Learn Extra: DNA Testing Kits Are on Everybody’s Vacation Record. 5 Issues to Know If You Get One
Within the case of the 23andMe breach, the hacker solely immediately accessed about 14,000 of 23andMe’s 14 million clients, or 0.1%. However on 23andMe, many customers select to share data with individuals they’re genetically associated to — which might embody distant cousins they’ve by no means met, along with direct members of the family — as a way to be taught extra about their very own genetics and construct out their household timber. So by means of these 14,000 accounts, the hacker was in a position to entry details about hundreds of thousands extra. A a lot smaller subset of consumers had well being information accessed.
Customers can select whether or not to share completely different varieties of information, together with title, location, ancestry and well being data comparable to genetic predisposition to situations comparable to bronchial asthma, anxiousness, high-blood stress and macular degeneration.

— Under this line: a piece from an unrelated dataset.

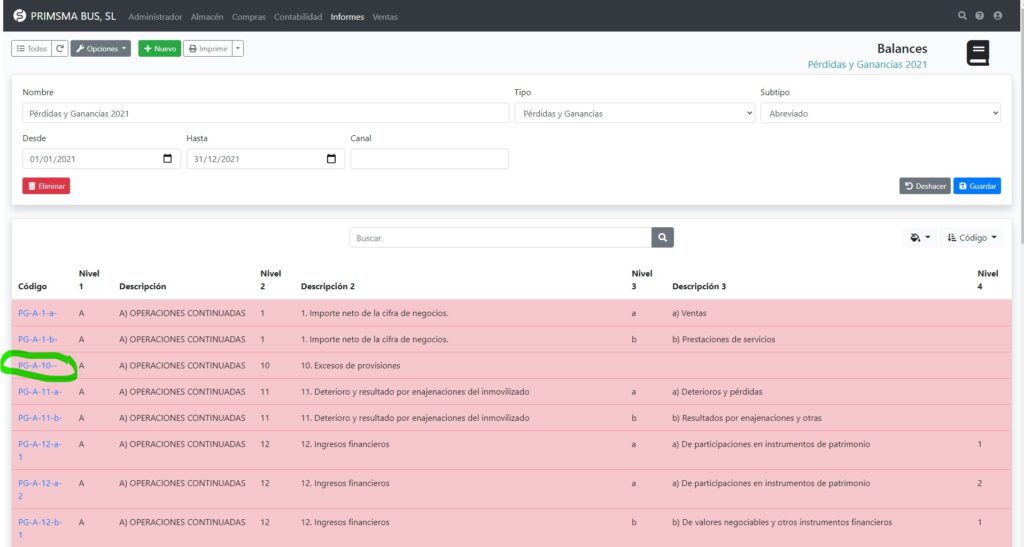
Task: Click the PRIMSMA BUS logo icon
Action: pos(19,16)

The publicity of such data might have regarding ramifications. Within the U.S., well being data is often protected by what’s referred to as the Well being Insurance coverage Portability and Accountability Act, or HIPAA. However such protections solely apply to health-care suppliers.
The 2008 Genetic Info Nondiscrimination Act (GINA), protects towards discrimination in employment and medical health insurance ought to data from a DNA check make it out into the wild. This goals to guard people from being denied a job or insurance coverage protection if, for instance, a DNA check reveals they’re prone to finally creating a debilitating situation.
However the legislation has loopholes; each life insurers and incapacity insurers, for instance, are free to disclaim individuals insurance policies primarily based on their genetic data.
There have been different high-profile hacks of DNA testing corporations. However 23andMe is the primary breach of a significant firm during which the publicity of well being data was publicly disclosed. (The Federal Commerce Fee lately ordered a smaller agency, Vitagene, to strengthen protections after well being data was uncovered.)
The hacker appeared to make use of what’s referred to as credential stuffing to entry buyer accounts, logging into particular person 23andMe accounts by utilizing passwords that had been recycled and used for different web sites that had been beforehand hacked. The corporate mentioned there was no proof of a breach inside its personal techniques.
For the reason that hack, the corporate introduced that it’ll require two-factor authentication as a way to shield towards credential-stuffing assaults on the location. It has mentioned it expects to incur $1 million to $2 million in prices associated to the breach.